The Ford Foundation, in partnership with fifteen major donors and foundations, has announced a commitment totaling more than $156 million in support of Black, Indigenous, and people of color (BIPOC) arts organizations.
The funding will support America's Cultural Treasures, a national and regional initiative focused on supporting Black, Latinx, Asian, and Indigenous (BIPOC) arts organizations and groups impacted by the COVID-19 pandemic. Led by an initial investment of $50 million from Ford and leadership support from Bloomberg Philanthropies ($10 million) and Barbara and Amos Hostetter, with additional support from the Abrams Foundation ($5 million), Alice L. Walton Foundation ($5 million), and Tom and Lisa Blumenthal, the national component of the initiative will provide $81 million in operating and general support grants to a cohort of twenty organizations that serve as anchors for artistic and cultural diversity in America.
To that end, grants ranging from $1 million to $6 million were awarded to the Alaska Native Heritage Center (Anchorage), Alvin Ailey American Dance Theater (New York City), Apollo Theater (New York City), Arab American National Museum (Dearborn, Michigan), Ballet Hispanico (New York City), Charles H. Wright Museum (Detroit, Michigan), Dance Theater of Harlem (New York City) East West Players (Los Angeles, California), El Museo del Barrio (New York City), Japanese American National Museum (Los Angeles, California), Jazz at Lincoln Center (New York City), Museo de Arte de Puerto Rico (Santurce, Puerto Rico), Museum of Chinese in the Americas (New York City), Museum of Contemporary Native Arts (Santa Fe, New Mexico), National Museum of Mexican Art (Chicago, Illinois), Penumbra Theatre (St.
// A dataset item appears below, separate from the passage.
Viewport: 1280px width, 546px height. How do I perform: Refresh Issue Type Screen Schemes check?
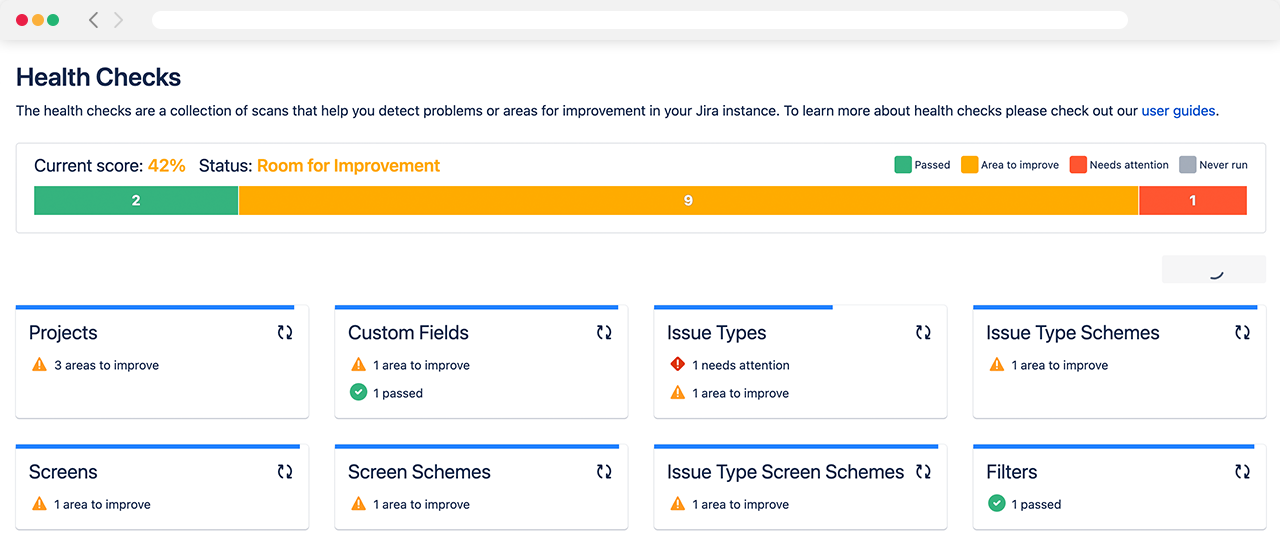(923, 472)
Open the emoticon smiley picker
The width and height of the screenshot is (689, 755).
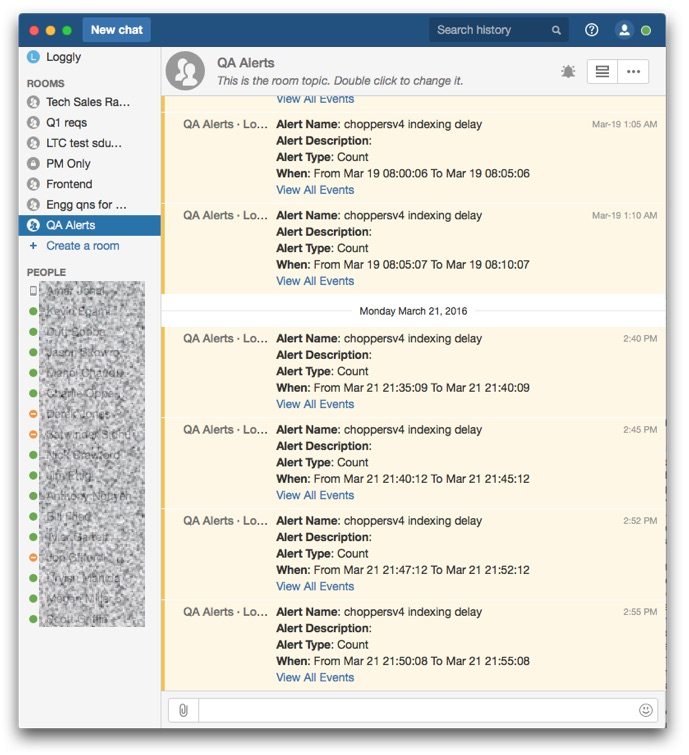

Paul, Minnesota), Project Row Houses (Houston, Texas), Studio Museum in Harlem (New York City), Urban Bush Women (New York City), and Wing Luke Museum of the Asian Pacific American Experience (Seattle, Washington). In addition to the grants, each organization will receive up to $100,000 in organizational capacity building support.
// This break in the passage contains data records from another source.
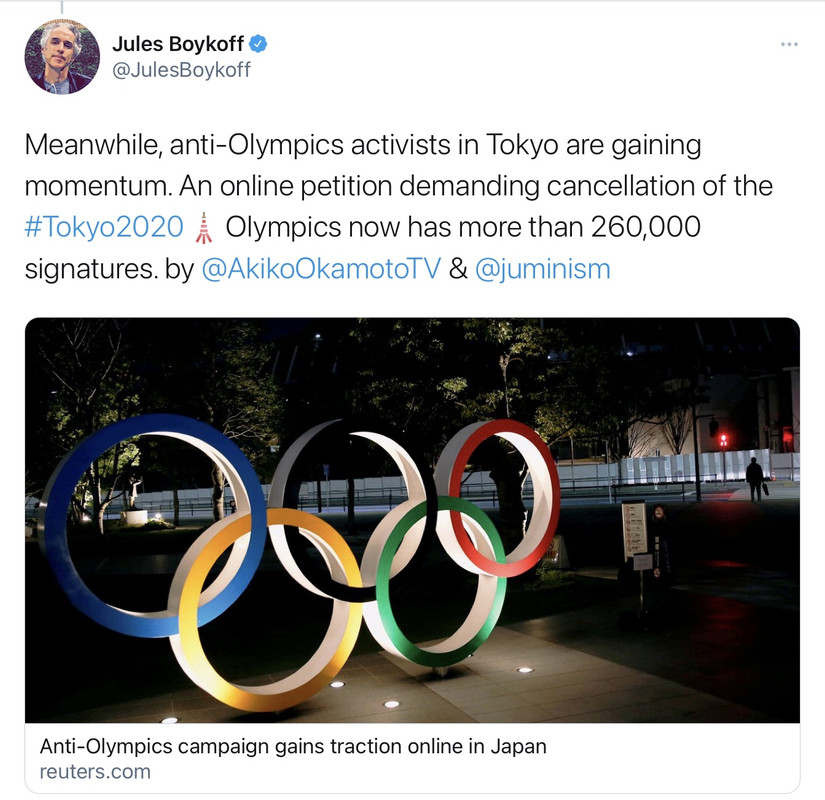Viewport: 825px width, 800px height.
Task: Click the blue verified badge
Action: [x=258, y=44]
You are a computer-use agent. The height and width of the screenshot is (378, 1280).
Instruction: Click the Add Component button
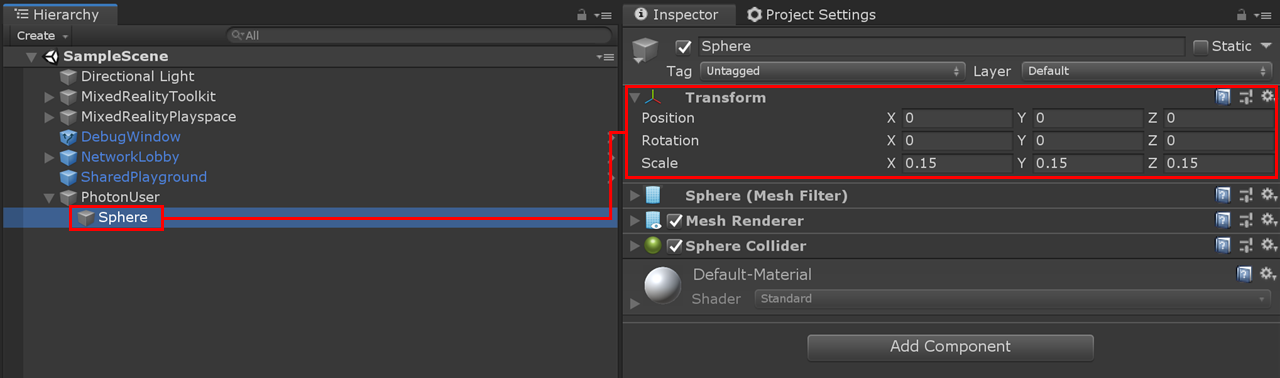[950, 347]
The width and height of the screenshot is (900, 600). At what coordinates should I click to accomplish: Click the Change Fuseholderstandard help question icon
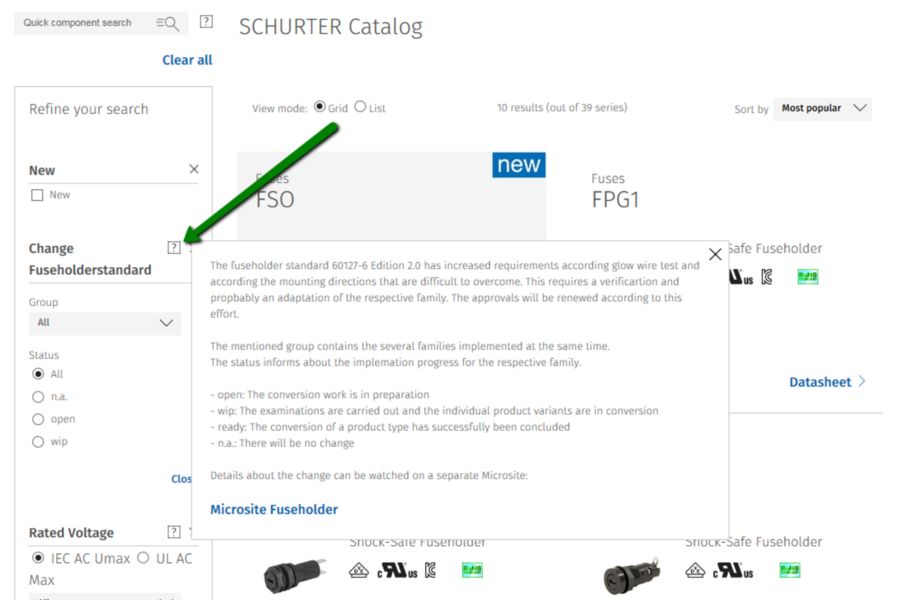(173, 247)
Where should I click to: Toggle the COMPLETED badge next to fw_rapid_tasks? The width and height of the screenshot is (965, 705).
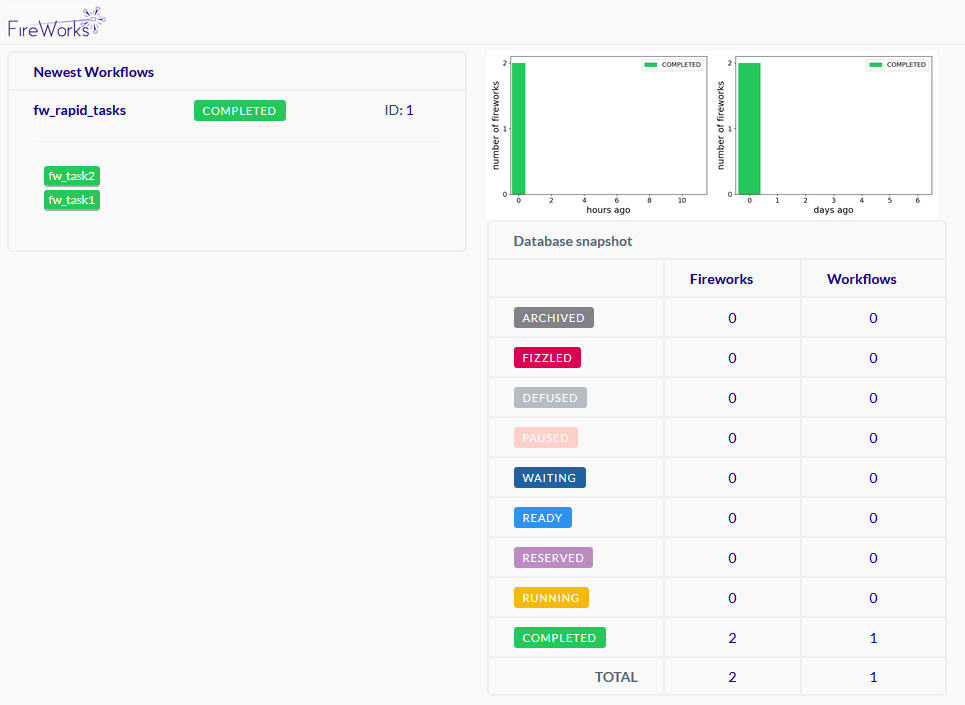coord(239,110)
Seeded by an initial $35 million from Ford and supported by matching funds from the Heinz Endowments (Pittsburgh), Houston Endowment (Houston), Terra Foundation for American Art (Chicago), and Barr (Massachusetts), Getty (Los Angeles), John D. and Catherine T. MacArthur (Chicago), Joyce (Chicago), McKnight (Minnesota), Ralph M. Parsons (Los Angeles), and William Penn (Philadelphia) foundations, the regional component of the initiative will provide multiyear grants and other types of support to cultural groups of color that have demonstrated exceptional regional or local significance. Recipients of the grants will be announced in early 2021, with additional groups, cities, and regions to be added as other funders join the initiative.
Ford's initial commitment of $85 million is funded by proceeds from a $1 billion social bond offering — part of a joint effort by five foundations to increase their grantmaking by $1.725 billion over two years with the aim of stabilizing and sustaining a nonprofit sector struggling with the economic and social impacts of COVID-19 and an epidemic of racial injustice.
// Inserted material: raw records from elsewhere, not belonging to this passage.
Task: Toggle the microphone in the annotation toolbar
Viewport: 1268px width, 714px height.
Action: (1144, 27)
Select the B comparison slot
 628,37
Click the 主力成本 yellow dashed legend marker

"These institutions are critical in shaping the artistic and cultural heritage of [Chicago] and [the] nation," said Terra Foundation president and CEO Sharon Corwin. "It is our hope that through this collective action, these organizations will continue to thrive as creative centers for learning, ensuring a diversity of voices and narratives are celebrated and ideas exchanged."
"Calling them 'America's Cultural Treasures' recognizes that they are excellent but have suffered the impact of systemic racism by being undercapitalized," Kate Levin, who oversees the arts program at Bloomberg Philanthropies, told the Washington Post. "This is a situation that's been in place a long time now, but it's time to take action."